The US labor market remains weak but stable, leaving both labor conditions and US rates at a pivotal point. Given the partial government shutdown, Friday’s January employment report has been postponed to February 11. Alternative data show the US labor market remains in a “low hiring, low firing” mode. The January ADP report missed estimates, with 22k new private-sector jobs, slowing from a downwardly revised 37k in December and well below the 133k jobs created in January 2025. 

While job growth is low, employment is not contracting. Initial and continuing jobless claims actually fell in Q4. The January ISM Manufacturing and Services reports showed weak employment but no collapse, with steady-but-sluggish activity not weak enough for employers to trim headcount. The November JOLTS report was also postponed due to the shutdown, but higher-frequency job postings data imply a stabilization of labor demand at a weak level. 

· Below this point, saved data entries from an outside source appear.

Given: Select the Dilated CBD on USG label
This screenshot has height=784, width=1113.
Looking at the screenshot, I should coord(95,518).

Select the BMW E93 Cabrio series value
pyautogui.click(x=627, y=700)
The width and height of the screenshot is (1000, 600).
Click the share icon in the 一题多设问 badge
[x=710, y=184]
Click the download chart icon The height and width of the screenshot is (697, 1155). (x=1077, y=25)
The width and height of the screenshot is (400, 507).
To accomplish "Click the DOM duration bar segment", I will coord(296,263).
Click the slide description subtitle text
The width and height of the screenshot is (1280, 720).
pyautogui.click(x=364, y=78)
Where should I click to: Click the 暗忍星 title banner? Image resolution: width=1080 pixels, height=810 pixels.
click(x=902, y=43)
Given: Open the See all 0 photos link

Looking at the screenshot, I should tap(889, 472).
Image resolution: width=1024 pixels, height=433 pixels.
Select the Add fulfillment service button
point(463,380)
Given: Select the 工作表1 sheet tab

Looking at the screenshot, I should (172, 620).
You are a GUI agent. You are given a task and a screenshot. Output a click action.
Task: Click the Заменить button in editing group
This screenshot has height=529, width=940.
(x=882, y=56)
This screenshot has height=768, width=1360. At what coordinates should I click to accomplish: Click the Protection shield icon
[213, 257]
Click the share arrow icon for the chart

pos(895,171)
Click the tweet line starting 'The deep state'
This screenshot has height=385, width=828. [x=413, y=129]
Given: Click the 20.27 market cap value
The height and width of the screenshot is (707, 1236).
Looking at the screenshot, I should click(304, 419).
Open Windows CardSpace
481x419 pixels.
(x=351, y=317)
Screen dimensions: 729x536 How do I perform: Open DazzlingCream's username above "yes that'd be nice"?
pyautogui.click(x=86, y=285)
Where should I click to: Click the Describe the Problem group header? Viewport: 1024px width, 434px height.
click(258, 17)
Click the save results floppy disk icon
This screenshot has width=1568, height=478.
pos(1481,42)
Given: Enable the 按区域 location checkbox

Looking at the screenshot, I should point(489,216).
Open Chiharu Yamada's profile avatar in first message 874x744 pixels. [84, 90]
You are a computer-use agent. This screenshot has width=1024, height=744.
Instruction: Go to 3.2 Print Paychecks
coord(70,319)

The labor market sits at a pivotal point, having weakened and roughly showing balance. The US Treasury market is also at a pivotal point, having traded in a range for a few months and seeing a collapse of both implied and realized volatility. Signs of re-acceleration would likely take rate cuts off the table and weaken risk assets, while signs of growing slack would warrant more aggressive cuts than currently priced in. We lean toward the latter scenario and reiterate our long-duration stance and tactical curve steepeners in bond portfolios.